An anonymous woman shared her struggles with depression, describing an overwhelming sense of guilt and despair beginning at age 12. She often cried out to God for help but always felt dirty, first spiritually, then physically. She clawed at every minor blemish on her body, preferring mutilation to perceived imperfections. Over time, she sought help from psychologists, who told her her problems were a result of a chemical imbalance and prescribed medication or increased dosages any time she mentioned feeling unhappy. When she received counseling, the positive effects were always short-lived, even though she faithfully did all the mental exercises at home afterward. In all of this, her misery increased while her overall health decreased significantly.
Later on, she went to a biblical counselor to seek help from God’s Word for her depression. She writes, “I began to learn the importance of actually living out the truths I read in the pages of my Bible, applying every doctrine to my life. For example, when I felt depressed, I would meditate on the truths found in Ephesians 1, thinking on the benefits of God’s salvation rather than trying to think positively about myself. I began to memorize scripture to help me in my weaknesses, focusing on what God thought of me, rather than what I thought of myself.” This woman learned to fight the lies within her depression with the truth of God’s Word, confronting sinful or faithless thoughts, and renewing her mind with Scripture. We serve a mighty God who gave us a living and active word to handle every situation we encounter. Aren’t you glad that we can find hope from the Bible in all of life’s circumstances, including depression?

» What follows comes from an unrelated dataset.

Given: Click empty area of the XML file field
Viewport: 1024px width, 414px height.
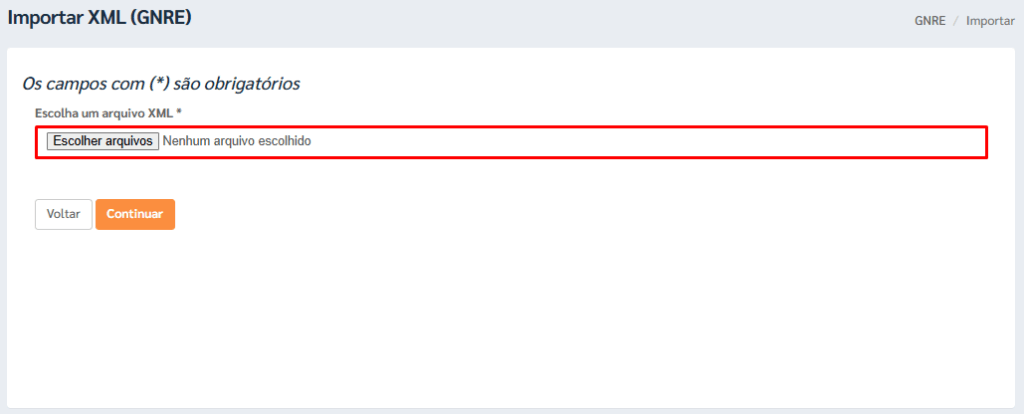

Many people struggle with mental health. As Christians, we can see from this passage that mental health is important to God as well. In June 2013, the Southern Baptist Convention adopted a resolution – “On Mental Health Concerns and the Heart of God” – with which I wholeheartedly agree. You can view that resolution here. In this fallen world there will unfortunately always be mental health issues. Christians may differ on the best approach to such issues, but we can agree that God is not far from those who struggle, whether physically, emotionally, mentally, or spiritually. As Psalm 34:18 says, “The LORD is close to the brokenhearted and saves those who are crushed in spirit.”